After surgery, depending on what it is of course, you might need help at home with cooking, cleaning and maybe even showing and dressing. Grab your support network; friends, partner, colleagues, flatmates, those who you’re comfortable with, and ask them to be around in case you need anything. Don’t be afraid, don’t sit in pain, hungry and embarrassed to ask for their help. This is a time where you cannot do everything for yourself, despite being Miss Independent, especially if doing too much might hinder your recovery.

Plan Ahead

Most likely you’ll have planned all the technical things with your surgeon beforehand, but there are a few things I’ve found to be really helpful when I’m not so mobile and not so able to do things for myself.

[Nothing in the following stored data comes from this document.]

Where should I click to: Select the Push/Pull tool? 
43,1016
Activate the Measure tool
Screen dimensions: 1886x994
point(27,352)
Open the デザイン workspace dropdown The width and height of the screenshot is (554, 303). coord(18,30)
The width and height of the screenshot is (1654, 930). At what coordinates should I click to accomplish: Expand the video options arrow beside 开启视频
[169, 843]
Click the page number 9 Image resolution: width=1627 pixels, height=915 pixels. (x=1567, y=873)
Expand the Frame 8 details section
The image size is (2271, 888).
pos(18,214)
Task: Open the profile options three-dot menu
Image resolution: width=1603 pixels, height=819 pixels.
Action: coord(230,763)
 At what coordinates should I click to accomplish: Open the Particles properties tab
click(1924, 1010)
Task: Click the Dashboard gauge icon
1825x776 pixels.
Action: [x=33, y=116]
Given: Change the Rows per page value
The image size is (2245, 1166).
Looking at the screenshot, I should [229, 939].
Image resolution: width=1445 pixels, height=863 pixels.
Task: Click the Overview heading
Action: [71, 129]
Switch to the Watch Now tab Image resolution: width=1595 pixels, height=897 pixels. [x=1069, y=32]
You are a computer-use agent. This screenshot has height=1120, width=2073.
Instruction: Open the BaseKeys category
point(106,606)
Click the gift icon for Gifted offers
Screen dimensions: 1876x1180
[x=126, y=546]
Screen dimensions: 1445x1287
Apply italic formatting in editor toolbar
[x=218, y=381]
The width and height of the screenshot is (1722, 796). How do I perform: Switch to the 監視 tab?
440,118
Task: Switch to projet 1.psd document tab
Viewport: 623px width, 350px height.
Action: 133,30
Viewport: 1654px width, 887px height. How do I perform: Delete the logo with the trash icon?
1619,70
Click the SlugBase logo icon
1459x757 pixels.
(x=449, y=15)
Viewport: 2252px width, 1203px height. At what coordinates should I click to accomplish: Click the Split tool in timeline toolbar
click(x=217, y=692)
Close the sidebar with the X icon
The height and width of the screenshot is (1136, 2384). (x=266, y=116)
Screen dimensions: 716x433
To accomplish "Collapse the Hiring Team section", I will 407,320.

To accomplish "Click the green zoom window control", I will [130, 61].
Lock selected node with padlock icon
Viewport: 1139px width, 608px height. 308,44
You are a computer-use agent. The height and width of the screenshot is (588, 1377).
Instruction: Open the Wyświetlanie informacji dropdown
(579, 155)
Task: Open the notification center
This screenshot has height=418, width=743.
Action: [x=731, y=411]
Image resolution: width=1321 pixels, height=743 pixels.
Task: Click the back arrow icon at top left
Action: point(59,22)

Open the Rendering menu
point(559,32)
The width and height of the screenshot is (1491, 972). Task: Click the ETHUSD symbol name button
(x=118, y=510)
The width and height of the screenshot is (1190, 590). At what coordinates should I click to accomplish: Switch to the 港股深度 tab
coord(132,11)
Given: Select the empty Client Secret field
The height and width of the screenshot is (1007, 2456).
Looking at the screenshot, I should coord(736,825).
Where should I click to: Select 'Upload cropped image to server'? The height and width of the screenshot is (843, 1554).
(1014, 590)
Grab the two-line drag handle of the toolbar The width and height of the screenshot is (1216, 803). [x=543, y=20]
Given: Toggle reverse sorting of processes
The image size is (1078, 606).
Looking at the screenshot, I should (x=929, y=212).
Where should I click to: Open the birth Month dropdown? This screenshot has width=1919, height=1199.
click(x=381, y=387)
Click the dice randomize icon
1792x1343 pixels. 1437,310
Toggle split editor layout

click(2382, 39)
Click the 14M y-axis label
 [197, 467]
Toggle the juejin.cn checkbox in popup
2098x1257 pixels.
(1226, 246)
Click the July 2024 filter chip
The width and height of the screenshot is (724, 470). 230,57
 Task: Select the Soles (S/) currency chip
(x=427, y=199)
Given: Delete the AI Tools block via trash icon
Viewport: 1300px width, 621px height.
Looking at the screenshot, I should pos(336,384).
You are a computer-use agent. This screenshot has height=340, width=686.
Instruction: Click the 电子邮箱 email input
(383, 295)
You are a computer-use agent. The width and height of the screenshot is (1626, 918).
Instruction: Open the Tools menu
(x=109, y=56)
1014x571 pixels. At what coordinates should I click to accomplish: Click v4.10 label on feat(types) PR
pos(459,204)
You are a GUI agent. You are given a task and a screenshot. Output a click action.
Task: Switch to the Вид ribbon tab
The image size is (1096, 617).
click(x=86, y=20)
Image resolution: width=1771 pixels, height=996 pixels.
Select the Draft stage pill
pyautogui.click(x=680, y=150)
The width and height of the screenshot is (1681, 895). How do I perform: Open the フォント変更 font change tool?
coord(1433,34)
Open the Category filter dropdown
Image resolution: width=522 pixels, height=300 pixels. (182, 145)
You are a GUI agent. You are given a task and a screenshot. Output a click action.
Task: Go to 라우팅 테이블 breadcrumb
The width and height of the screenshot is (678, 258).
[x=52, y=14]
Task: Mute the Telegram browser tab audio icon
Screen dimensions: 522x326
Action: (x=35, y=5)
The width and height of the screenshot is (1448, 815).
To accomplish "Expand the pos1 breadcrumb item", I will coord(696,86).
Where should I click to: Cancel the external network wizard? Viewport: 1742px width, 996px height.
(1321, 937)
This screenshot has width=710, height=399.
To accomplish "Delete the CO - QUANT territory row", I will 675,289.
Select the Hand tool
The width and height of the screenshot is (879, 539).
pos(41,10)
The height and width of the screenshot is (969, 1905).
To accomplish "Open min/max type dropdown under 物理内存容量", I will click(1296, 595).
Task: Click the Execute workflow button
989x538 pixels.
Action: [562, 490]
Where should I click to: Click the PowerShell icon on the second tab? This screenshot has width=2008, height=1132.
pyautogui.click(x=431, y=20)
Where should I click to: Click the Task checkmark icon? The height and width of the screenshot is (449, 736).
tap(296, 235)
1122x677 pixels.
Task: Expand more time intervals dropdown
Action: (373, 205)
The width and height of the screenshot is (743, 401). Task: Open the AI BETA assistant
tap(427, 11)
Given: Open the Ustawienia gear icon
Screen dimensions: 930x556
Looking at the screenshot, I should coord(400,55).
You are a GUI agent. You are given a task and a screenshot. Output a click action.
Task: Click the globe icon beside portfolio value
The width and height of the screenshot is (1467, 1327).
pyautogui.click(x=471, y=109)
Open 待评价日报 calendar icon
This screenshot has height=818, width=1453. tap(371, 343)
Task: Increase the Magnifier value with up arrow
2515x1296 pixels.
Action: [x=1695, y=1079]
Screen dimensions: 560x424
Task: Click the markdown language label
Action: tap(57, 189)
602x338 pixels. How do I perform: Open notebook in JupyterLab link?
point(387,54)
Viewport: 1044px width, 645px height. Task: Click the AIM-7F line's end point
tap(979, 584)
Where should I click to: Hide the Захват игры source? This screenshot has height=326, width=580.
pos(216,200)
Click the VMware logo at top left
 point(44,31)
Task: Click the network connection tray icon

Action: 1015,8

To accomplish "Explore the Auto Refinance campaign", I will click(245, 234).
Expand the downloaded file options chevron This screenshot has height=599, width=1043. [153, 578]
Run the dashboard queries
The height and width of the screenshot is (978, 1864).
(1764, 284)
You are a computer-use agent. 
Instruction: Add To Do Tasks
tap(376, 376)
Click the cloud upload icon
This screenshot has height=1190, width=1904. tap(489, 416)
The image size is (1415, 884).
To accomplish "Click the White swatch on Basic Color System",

Bulk cook food – Having a hearty chilli, bolognese, chicken stew or soup in the freezer is such a good idea. For the days when you perhaps can’t call on someone to help you, or you simply haven’t got anything to cook, popping a pre-prepared meal in the microwave is going to be a lifesaver. When your body is healing and recovering you need to be well nourished.

Clean the house – If you’re going to be on crutches, then you can’t be tripping over junk in the hallway or that pile of clothes at the end of your bed. If you can have a good tidy up before the day of the operation, and if your injury prevents you from doing that, then maybe treat yourself to a professional clean. Alternately, remember your support network? Pick the most ‘Monica-like’ and ask them to help.

Do your laundry – Bed sheets, clothes, dressing gown, towels. There’s nothing nicer than clean sheets when you’re not quite feeling yourself, so having all that done for when you return home will be so comforting. The same applies for your favourite pyjamas, and your comfy clothes. You’ll likely be living in these for a few days, if not more, so make sure they’re clean and ready.

Breathe

The thing I’m most worried about is the general anaesthetic. I don’t like being put to sleep, not having control and going into this empty dreamland. I’ve also had bad reactions upon waking before which make me more anxious about the aftermath. On the flip-side of that, having a local anaesthetic isn’t my cup of tea either, so I’m not sure which I’d rather.

I’ve been practising some breathing techniques to help me cope with the nerves before surgery, and at the moment of being put under anaesthetic. Also, my therapist suggest a little mindfulness and visualisation as well, to help calm my head on the morning of.

Take deep breaths – The more anxious we’re feeling, the more shallow our breathing becomes. Taking three deep breaths can help to settle nerves, filling the lungs with oxygen and calming the parasympathetic nervous system. Think of breathing in for 4 counts, and breathing out for 6 or 8.

Visualise your happy place – pick a place where you have always felt calm and happy. That could be your bed, childhood home, a bath, or holiday spot. Mine is my favourite beach near my Dad’s house in Portugal listening to the waves crashing. Just as the anaesthetist starts preparing to send you to sleep, have this image firmly in your head and you’ll be in that happy place for the whole time you’re under.

Don’t Rush Recovery

This is one I really have to pay attention to myself. Listen to the doctors, physiotherapists and specialists when they tell you to rest, and recuperate. Don’t wait until you’re in excruciating pain to take your painkillers, and admit to yourself that you’ll have to rest for a while. The effects of the anaesthetic can be long lasting in some cases, and feeling groggy, emotional and weak comes hand in hand with that. It can feel very frustrating, but know that it’s only temporary.

Now I’m back home with my Mum and enjoying some R&R, I can see how each of the points above helped me through the operation. I’m looking forward to getting back to my flat in a few days because I’ve got lots of food prepped, clean towels and a tidy house all ready and waiting for me. I’ve got lots of friends offering to pop over for company and food, and the cat is always on hand for a hug. My recovery will be slow and steady, but if I am good with my physiotherapy exercises, don’t rush things and look after myself, I’ll be back on my feet in no time!